*** RECORDS FOR PROCESSING Section Begins ***
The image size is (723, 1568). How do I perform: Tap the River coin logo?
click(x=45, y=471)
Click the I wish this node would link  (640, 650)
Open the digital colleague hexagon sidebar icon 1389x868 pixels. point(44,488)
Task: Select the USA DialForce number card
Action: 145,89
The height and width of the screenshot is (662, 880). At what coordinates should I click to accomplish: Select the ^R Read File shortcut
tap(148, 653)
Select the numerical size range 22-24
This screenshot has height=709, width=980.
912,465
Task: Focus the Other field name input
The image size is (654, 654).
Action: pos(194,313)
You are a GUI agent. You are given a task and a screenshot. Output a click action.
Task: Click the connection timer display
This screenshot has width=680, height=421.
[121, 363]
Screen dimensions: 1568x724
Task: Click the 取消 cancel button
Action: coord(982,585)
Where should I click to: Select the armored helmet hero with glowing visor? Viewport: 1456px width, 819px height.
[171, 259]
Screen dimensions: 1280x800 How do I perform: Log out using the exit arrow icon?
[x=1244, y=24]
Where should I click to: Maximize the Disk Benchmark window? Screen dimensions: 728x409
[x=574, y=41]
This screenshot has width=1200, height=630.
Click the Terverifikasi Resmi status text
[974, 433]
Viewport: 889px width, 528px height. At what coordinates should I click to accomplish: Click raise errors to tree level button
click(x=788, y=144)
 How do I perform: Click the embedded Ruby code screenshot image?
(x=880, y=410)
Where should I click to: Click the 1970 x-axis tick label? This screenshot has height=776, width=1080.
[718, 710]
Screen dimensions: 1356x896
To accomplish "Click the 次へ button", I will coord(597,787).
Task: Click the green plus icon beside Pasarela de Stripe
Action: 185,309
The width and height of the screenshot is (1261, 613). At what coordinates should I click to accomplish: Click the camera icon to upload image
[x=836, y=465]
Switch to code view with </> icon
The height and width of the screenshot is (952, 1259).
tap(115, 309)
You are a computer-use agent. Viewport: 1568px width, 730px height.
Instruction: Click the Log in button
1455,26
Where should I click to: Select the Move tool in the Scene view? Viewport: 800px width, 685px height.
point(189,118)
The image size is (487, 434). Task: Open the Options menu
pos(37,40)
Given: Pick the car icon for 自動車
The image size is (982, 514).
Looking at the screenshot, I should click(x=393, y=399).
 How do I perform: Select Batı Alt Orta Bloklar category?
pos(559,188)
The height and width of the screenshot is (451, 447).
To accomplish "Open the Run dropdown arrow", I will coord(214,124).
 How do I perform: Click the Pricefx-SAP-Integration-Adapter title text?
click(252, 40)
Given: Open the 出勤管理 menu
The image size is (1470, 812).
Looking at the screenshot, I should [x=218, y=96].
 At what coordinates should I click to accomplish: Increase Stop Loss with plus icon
*** RECORDS FOR PROCESSING Section Ends ***
Search the entries for the word "agent", then copy every line in which it is found.

- ANSWER FOR THE TASK
You are a GUI agent. You are given a task and a screenshot. Output a click action.
You are a computer-use agent. Viewport: 1568px width, 730px height.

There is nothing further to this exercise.